Les consignes ::
a: Pouvez-vous réécrire sous forme de liste le paragraphe du texte fourni qui commence par « Vous aimez les polars d'ambiance », en conservant ses faits principaux ?
b: Pouvez-vous poursuivre le texte fourni après la citation sur laquelle il se termine ?

Vous aimez les polars d'ambiance d'
Indridason ou de Mankell, leur côté réaliste, leurs tranches de vies ordinaires cabossées à mi-chemin entre l'enquête criminelle et l'étude sociologique. Vous appréciez ces flics usés, abimés, neurasthéniques ou déprimés qui ne sont guère plus heureux que les suspects qu'ils croisent dans leurs commissariats. Pourquoi les aimez-vous ? Peut-être parce qu'ils vous ressemblent un peu. Peut-être parce que, finalement, vous trouvez que ces enquêteurs sont de bonnes personnes qui font de leur mieux sans trop de moyens ni de soutien hiérarchique. Sans doute aussi parce qu'ils parviennent à leur manière par rendre un peu justice.
Alors, vous devriez aimer
Sandrine Gatti. Ne vous méprenez pas, elle n'est pas policière mais coiffeuse. Elle n'enquête sur rien du tout, elle n'est que la veuve. Son mari est mort, on ne sait ni comment ni pourquoi. C'est l'originalité de ce polar d'ambiance grise et d'atmosphère plombée, comme le ciel du Plat Pays peut l'être parfois (notez bien le « parfois », je ne veux pas me mettre à dos les offices de tourisme), qui intrigue d'entrée :
« Elle s'était défaite du deuil de son mari comme un chien s'ébroue de son eau » … « Mais tout de même, l'attitude épanouie qu'elle affectait le choquait… Qui aurait pu croire qu'elle venait, ce matin, d'incinérer son mari ? »

Matériel recueilli ::
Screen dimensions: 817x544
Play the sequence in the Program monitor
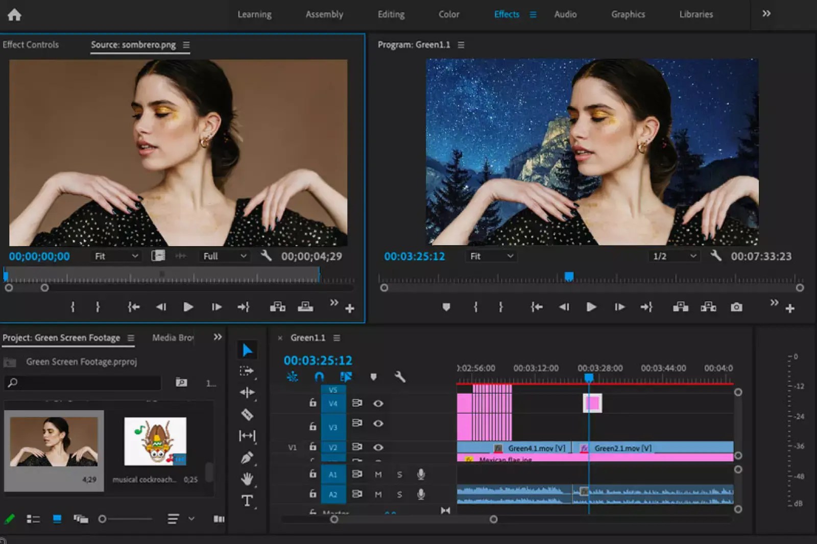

Réponses par consigne ::
a:
- Vous aimez les polars d'ambiance d'Indridason ou de Mankell pour leur réalisme et leurs vies ordinaires cabossées, entre enquête criminelle et étude sociologique.
- Vous appréciez leurs flics usés, abîmés, neurasthéniques ou déprimés, guère plus heureux que les suspects qu'ils croisent.
- Peut-être parce qu'ils vous ressemblent un peu.
- Peut-être parce que ce sont de bonnes personnes qui font de leur mieux sans trop de moyens ni de soutien hiérarchique.
- Sans doute aussi parce qu'ils parviennent, à leur manière, à rendre un peu justice.

b:
Etonnant, n'est-ce pas ?
On oublie l'Islande, on laisse la Scanie, à jamais à Wallander, et on part en Wallonie, dans la banlieue de Liège, tout près des frontières allemande et néerlandaises (Maastricht et Aix la Chapelle sont à environ trente kilomètres). On fréquente les salons de coiffure, les « bacs à schnick » où s'ébattent petits dealers et maquereaux, musiciens amateurs ou chômeurs occupés à liquider (au sens propre) leurs allocations en avalant force Jup', coupés menthe et tequila boum-boum avant de se finir par un péket. Là, vous avez compris, je fais l'intéressant, tout comme lorsque je vous dis que Sandrine offre de temps en temps à sa fille un lacquemant après lui avoir servi un pasticcio. Rassurez-vous, tous ces termes typiquement wallons figurent en notes très explicites à la fin du roman et permettent aux pékins vivants comme moi au sud de la Meuse de comprendre parfaitement de quoi il retourne.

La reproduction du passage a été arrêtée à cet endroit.